# Creating .vbs from .bat



## jfranks0 (May 8, 2007)

I am in the process of creating a batch file that will export a registry key to a text file, modify it, then import it back to the registry as a new string. The batch file will have to create 2 VBS scripts to call to which I'm having trouble with. For the most part the entire process works fine, but there are a few lines that I am unable to get to ECHO to the VBS file.

How can I get this command to successfully run from a .bat file? Let me know if you would like to see the entire script.

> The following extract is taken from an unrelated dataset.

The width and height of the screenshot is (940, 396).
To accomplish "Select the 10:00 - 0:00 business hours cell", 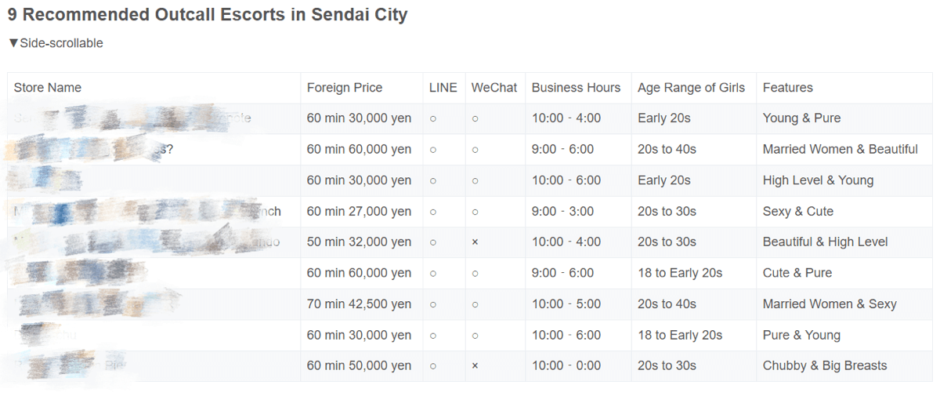I will pyautogui.click(x=566, y=366).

echo Wscript.Echo "Utility to copy Unicode text file to an ANSI text file." &_>>c:\witoansi.vbs

It should write the following line to c:\witoansi.vbs.
Wscript.Echo "Utility to copy Unicode text file to an ANSI text file." &_

Any help is appreciated.
jf


----------



## cristobal03 (Aug 5, 2005)

I don't know too much about batch scripting, but I doubt *echo* is the appropriate output method to append directly to another file. I bet the error message that generates is an unrecognized command/filename error. I'll take a look around and see if I can find anything.

chris.


----------



## cristobal03 (Aug 5, 2005)

[bump]

Hmmm...on second thought, it might be something as simple as lack of whitespace around the arrows. What happens when you do something like this?


```
echo Wscript.Echo "Utility to copy Unicode text file to an ANSI text file." &_ >> c:\witoansi.vbs
```
I guess what I'm really saying is, how does the current command behave, beyond failing at the append?

chris.


----------



## cristobal03 (Aug 5, 2005)

[bump 2]

Okay, testing something really simple points to the ampersand. I found a related thread here:

http://www.computing.net/programming/wwwboard/forum/12936.html​Sorry I took a convoluted route.

HTH

chris.


----------



## jfranks0 (May 8, 2007)

Thanks Chris.

I'll give the CHANGE command a try. Let's hope it works!!!

jf


----------



## Mosaic1 (Aug 17, 2001)

To do this, youhave to let the batch know that the ampersand is not to be seen as code to be run.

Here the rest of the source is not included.